Jones was already appearing professionally with the famed Alvin Ailey American Dance Theater when she joined the World Arts and Cultures (WAC) program on a dance scholarship. “I soon decided that I wanted to be challenged more academically," Jones says of her decision to pursue scholarship and folklore studies. "I wanted to be able to write and do research and focus less on dance performance, because I had been doing that for so long.”
When Jones began working with words and ideas at WAC, an earlier ambition resurfaced. "When I was a kid," she recalls, "I always wanted to be a writer, but I never had time, because I was always taking dance classes and going back and forth to rehearsals. So I was in this world where I had to express myself without using words, and I was frustrated. I wanted to go to school for writing for my undergrad, but a dance program was what gave me the best financial aid package.
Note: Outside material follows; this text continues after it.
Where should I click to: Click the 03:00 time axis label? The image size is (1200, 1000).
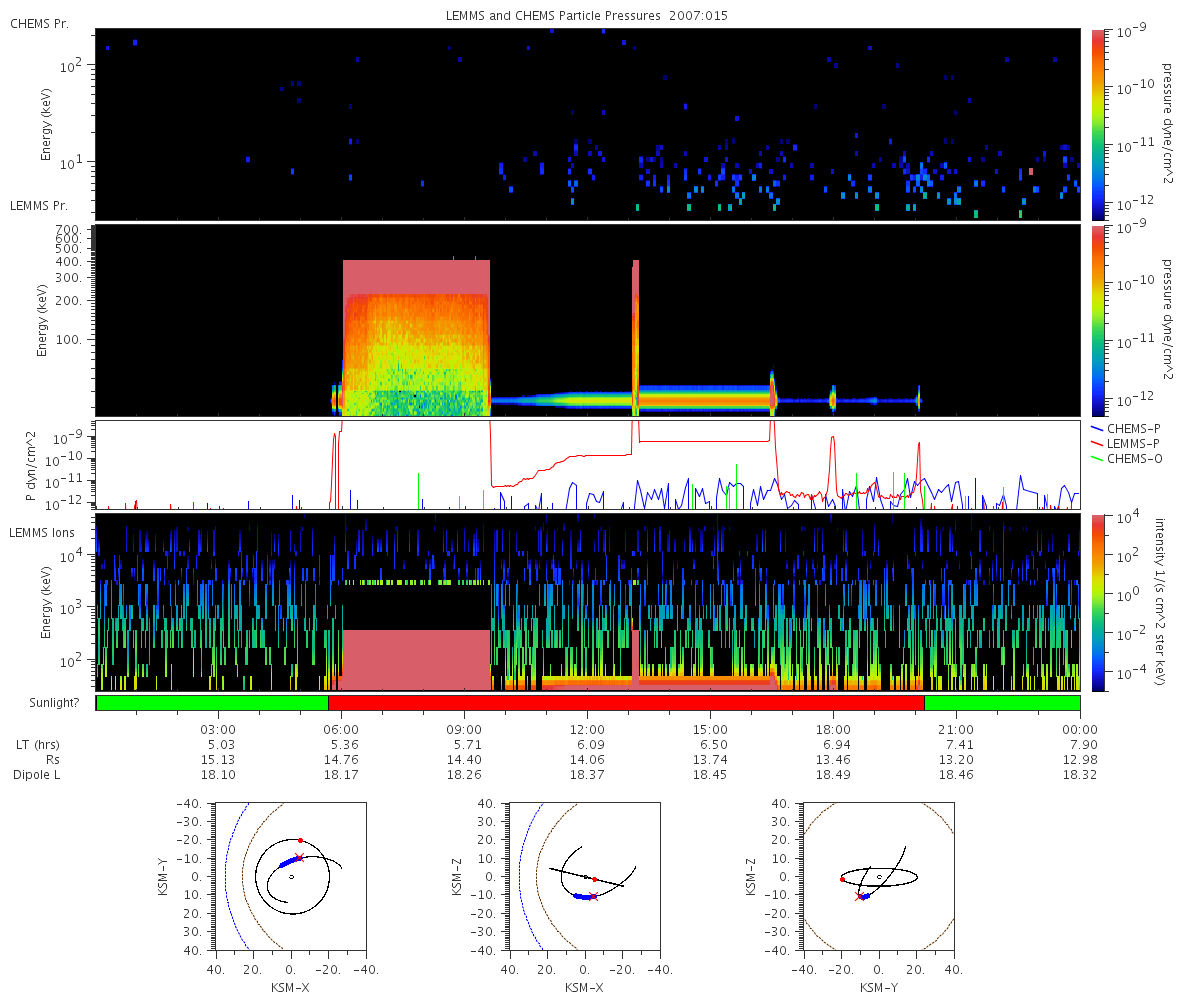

"And then in my second quarter at UCLA, I took Gary Gardner's playwriting class. I sat down to write, and I don't know how it occurred, but it just flew out of me, like years and years of pent-up energy rushing out."
Jones says playwriting is her most natural form of expression, because her impulse to write is so strongly centered on dialog, on the way her characters talk to each other.
"I am definitely inspired by the people I know," she says. "My first play 'The Lesser of Two Weevils,' was based on a sisterly relationship with my best friend, the way we are with one another and how we talk to one another. And 'Gross Sales,' which will be in the New Play Festival, is a story about four women who work at a high-end makeup counter in the Glendale Galleria. Basically it is a fight to the death to see which of these four will be the best salesperson in the company and win a prize, which is a trip to Monaco. Mainly it is a spree of back-biting.”
"I could say," Jones continues, "that the play is a comment on corporate America in retail. But really it was inspired by my own life. I worked in retail and I had friends there, and there was some friction. I had another friend who told me about working in a boutique in Beverly Hills. And I spent some time working as an assistant wardrobe stylist in Hollywood. I would have to go to Barneys and Neiman Marcus to pick up clothes, and I had to interact with a lot of ladies who were uptight and miserable and very, very fashionable. So 'Gross Sales' is my send off to the girls in retail."
The experience of participating in the first production of a play she has written has only confirmed Jones's belief that she is on the right track in her writing career: "Writing a book would not be the same as doing a show and forming a community of artists and actors. I love theater people. I was attracted to that from the beginning. There was a reading of 'Gross Sales' in which this fantastic actress, Nikki Macauley, played one of the major roles, and when I heard her voice it totally changed my thinking about the play. I started trying to turn the ship around mid-voyage to capture that. I just love that collaborative experience. That's what I want to be a part of."